* **Work to be completed**: Print, exactly as they stand, the lines below from the one that has "Image resolution: width=1190" to the one that has "This screenshot has height=366, width=976.", inclusive, leaving out the pictures.

Information supplied Block Start

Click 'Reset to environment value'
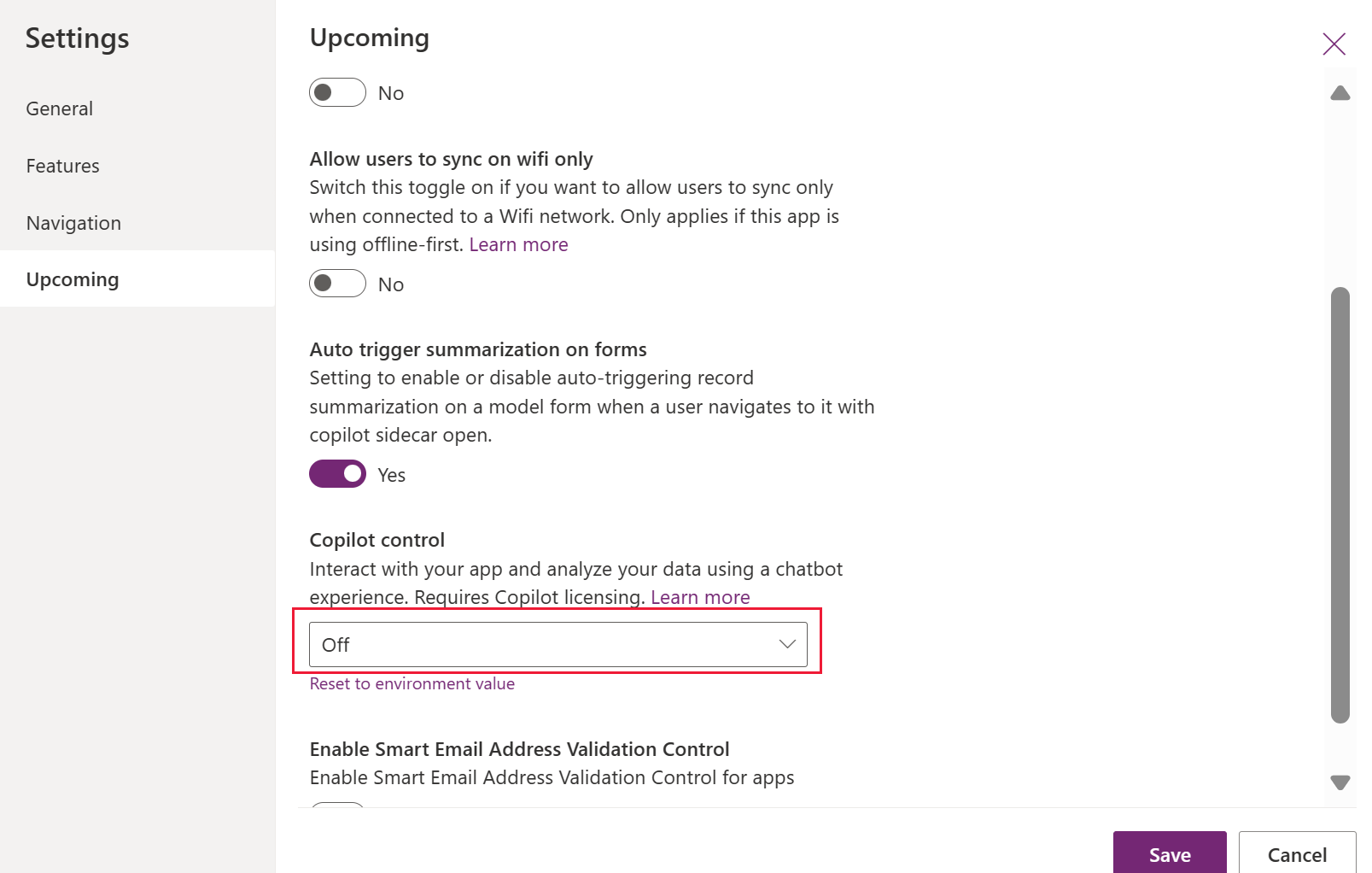This screenshot has width=1372, height=873. pyautogui.click(x=412, y=683)
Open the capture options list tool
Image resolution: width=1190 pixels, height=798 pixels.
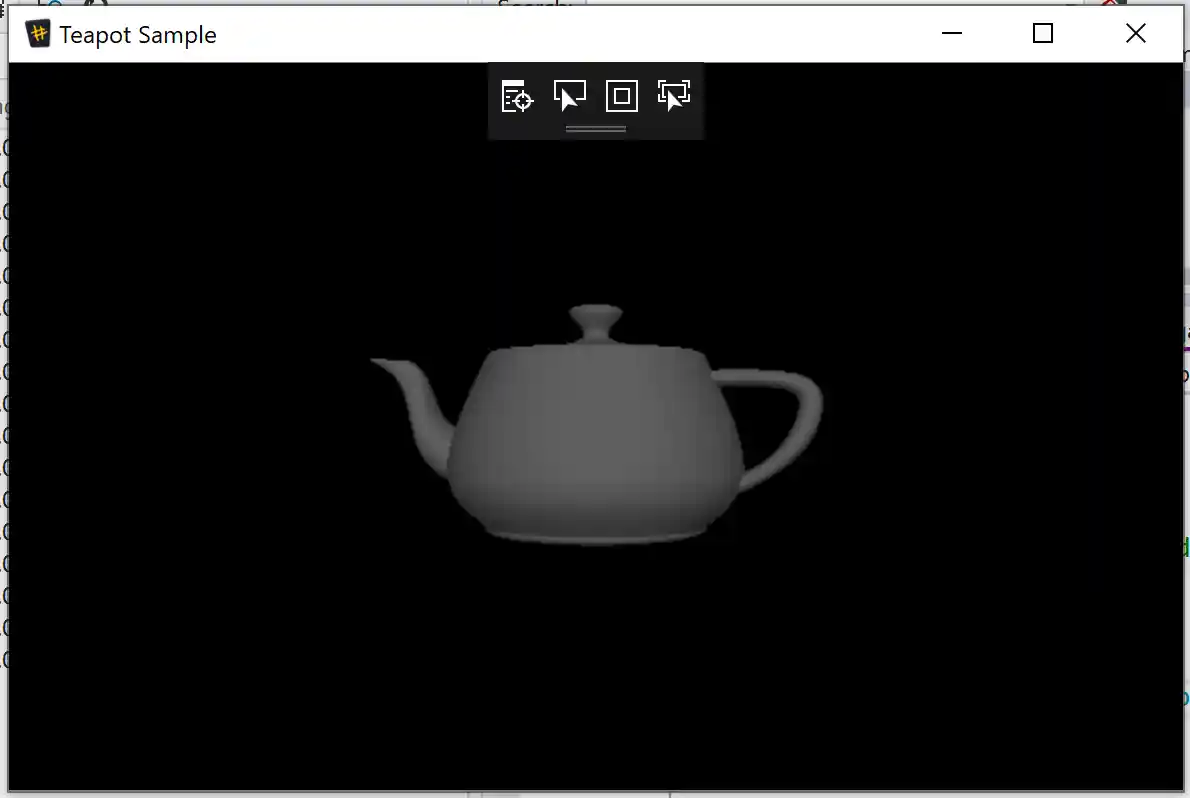pyautogui.click(x=517, y=95)
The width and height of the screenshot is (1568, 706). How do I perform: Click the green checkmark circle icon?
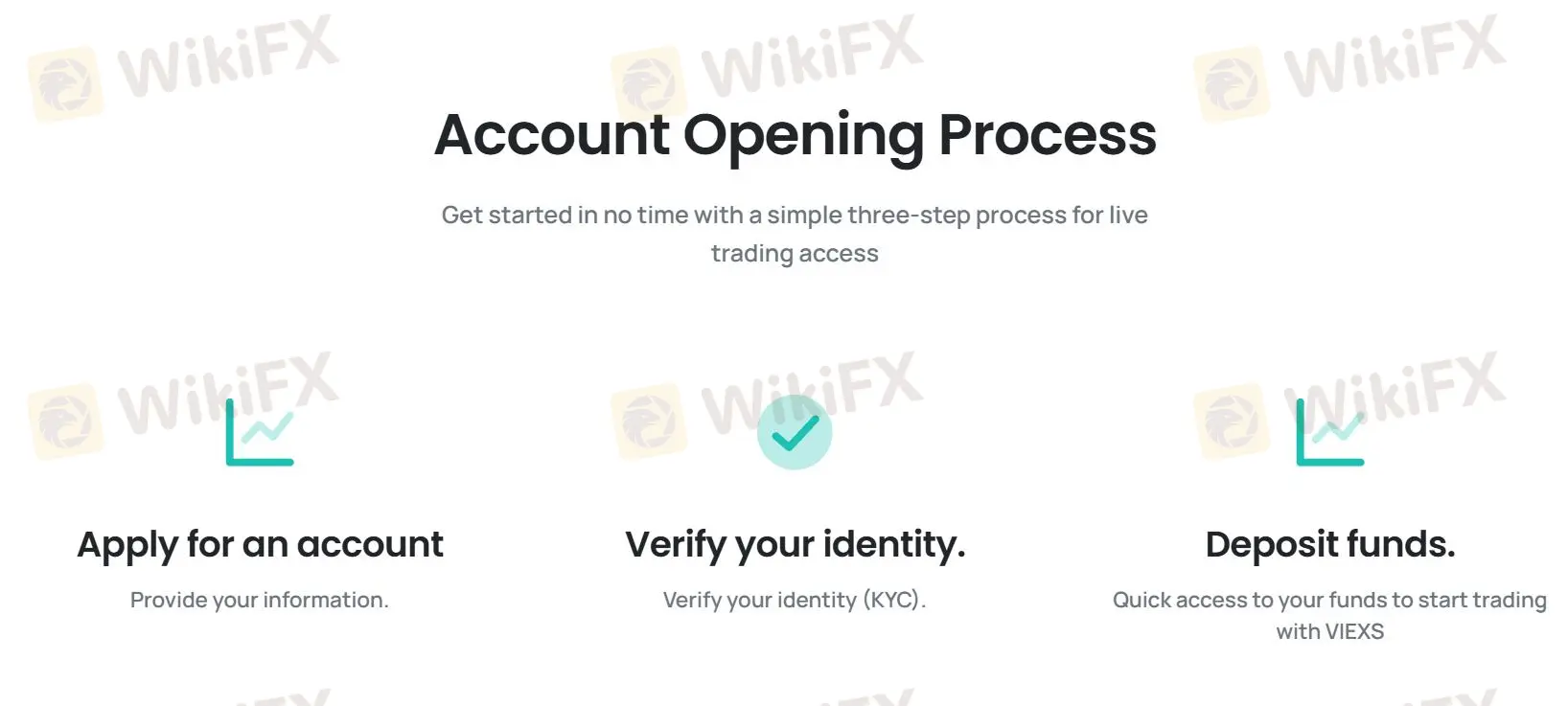point(795,432)
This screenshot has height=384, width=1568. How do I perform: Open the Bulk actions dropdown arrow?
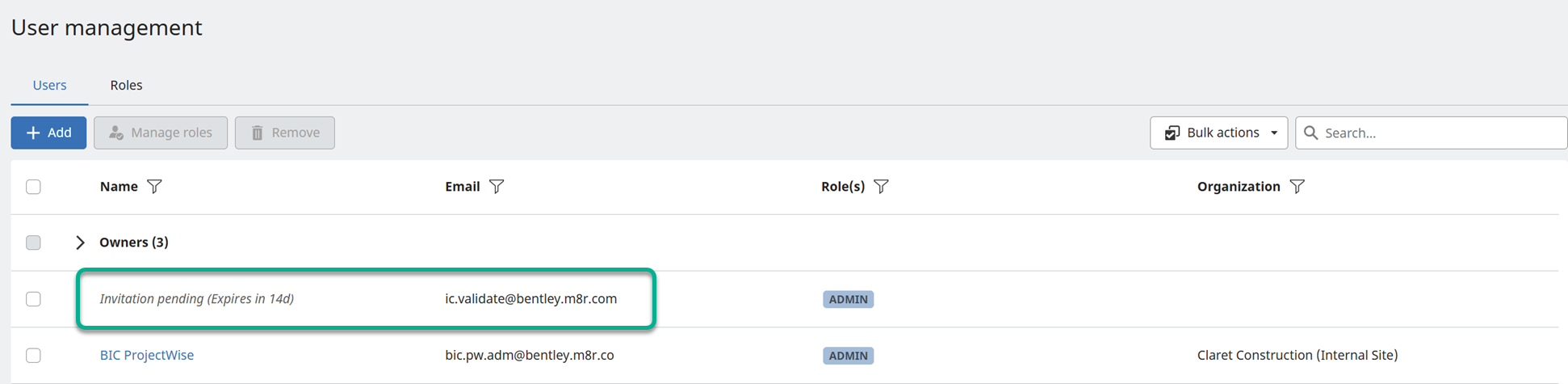click(1274, 133)
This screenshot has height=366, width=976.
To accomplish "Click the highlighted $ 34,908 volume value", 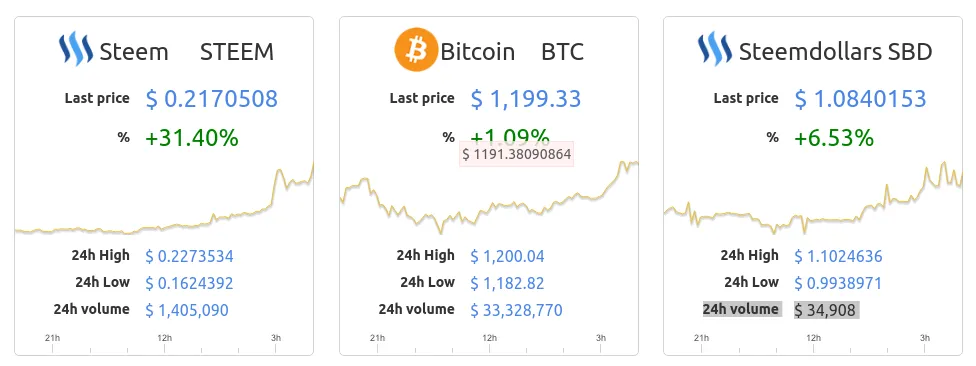I will coord(826,310).
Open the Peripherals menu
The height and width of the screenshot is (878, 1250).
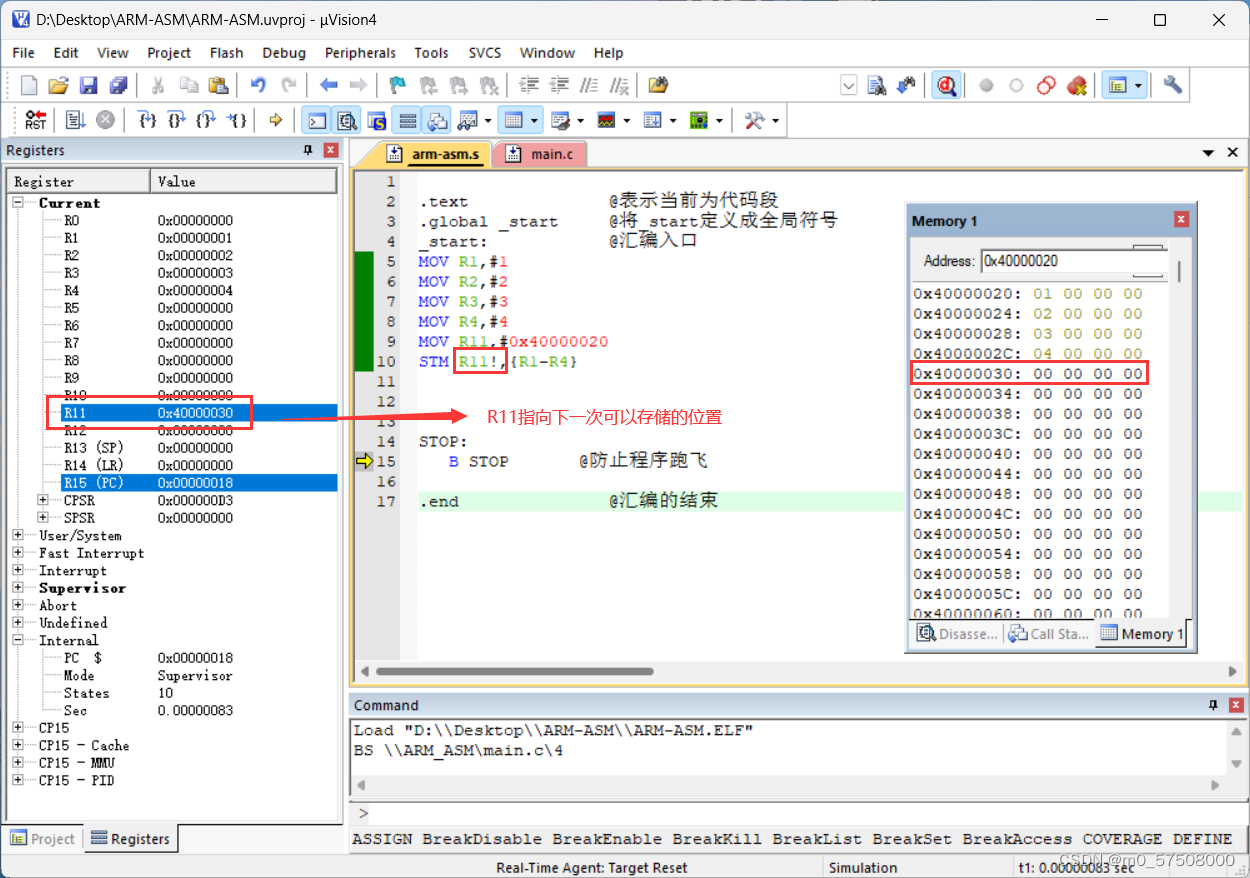click(360, 53)
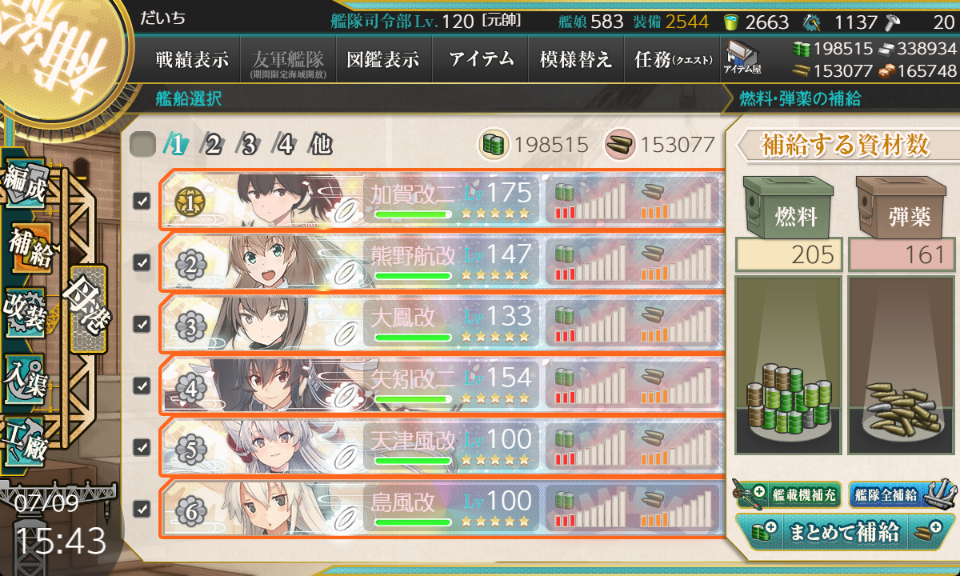960x576 pixels.
Task: Click the まとめて補給 resupply-all button
Action: (844, 531)
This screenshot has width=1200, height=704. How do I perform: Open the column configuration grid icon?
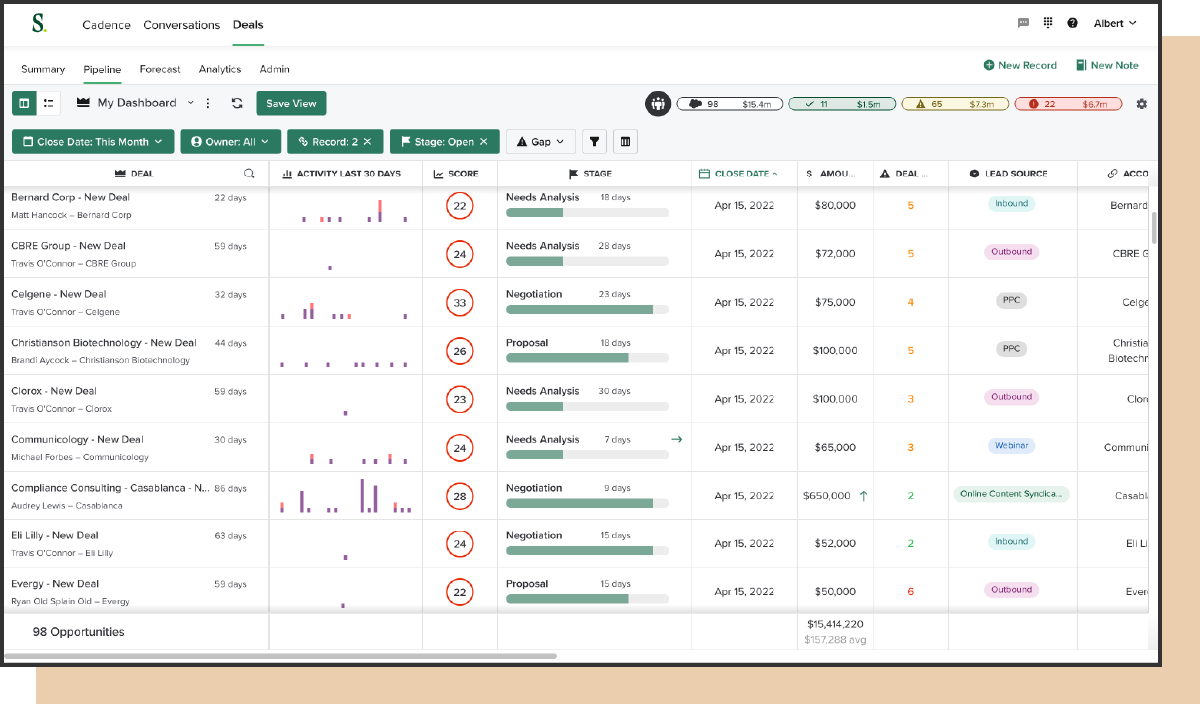coord(625,141)
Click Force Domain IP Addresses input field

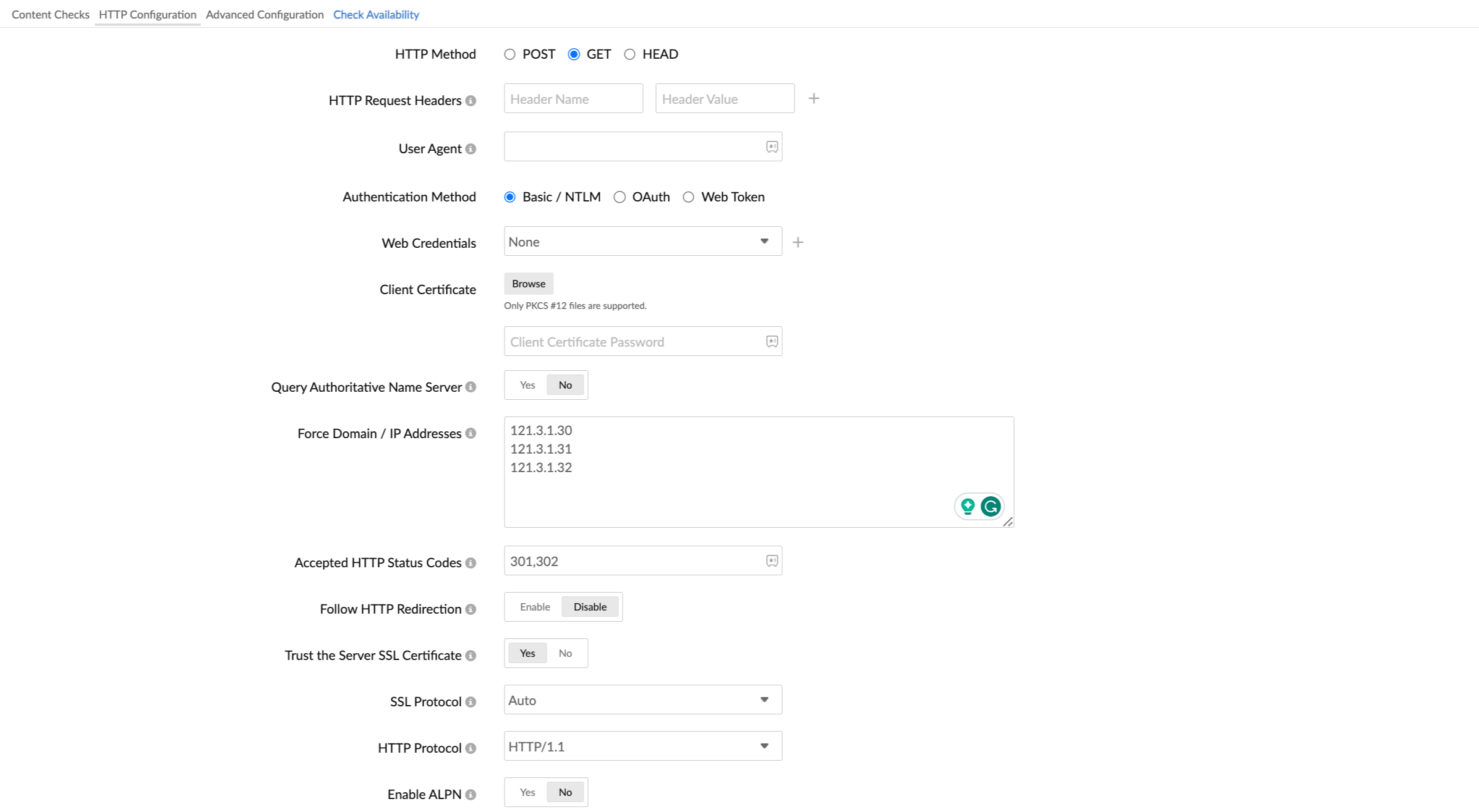pyautogui.click(x=758, y=471)
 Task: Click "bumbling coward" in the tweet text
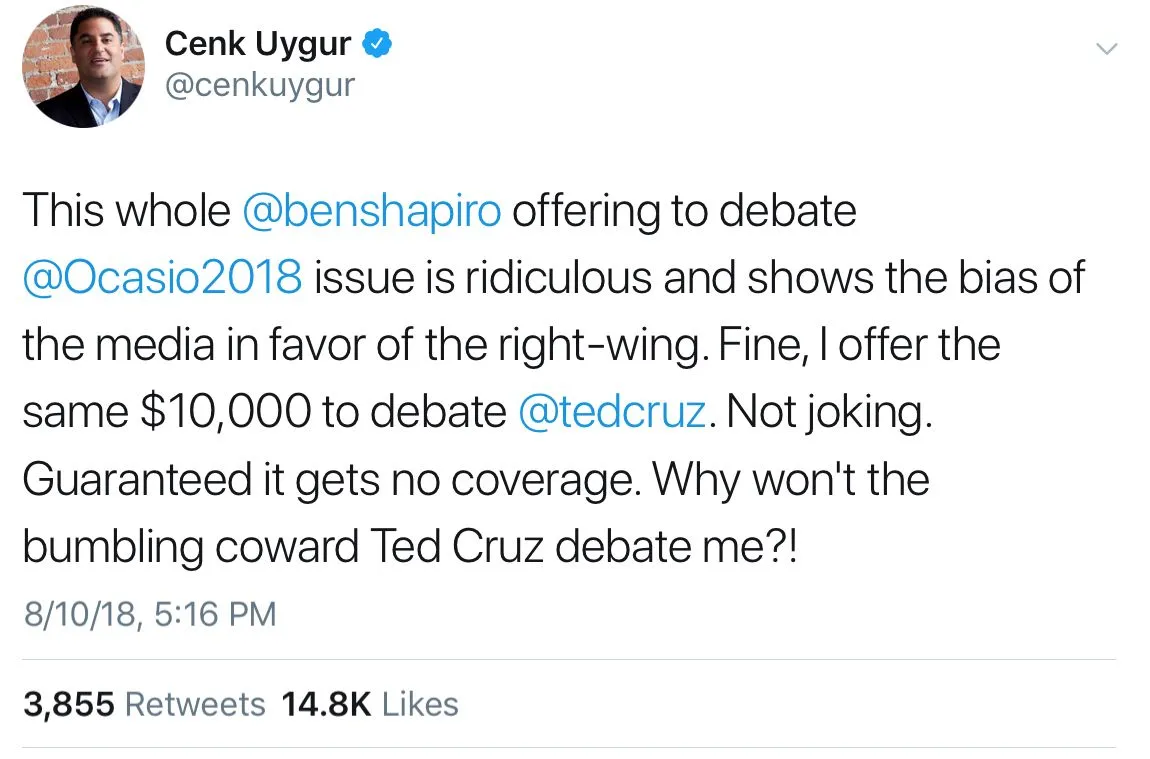tap(190, 546)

Information supplied Block End

* **Task response**:
Image resolution: width=1190 pixels, height=798 pixels.
pyautogui.click(x=517, y=95)
The width and height of the screenshot is (1568, 706). How do I perform: Click the green checkmark circle icon?
point(795,432)
This screenshot has height=384, width=1568. How do I perform: Open the Bulk actions dropdown arrow?
click(1274, 133)
This screenshot has height=366, width=976.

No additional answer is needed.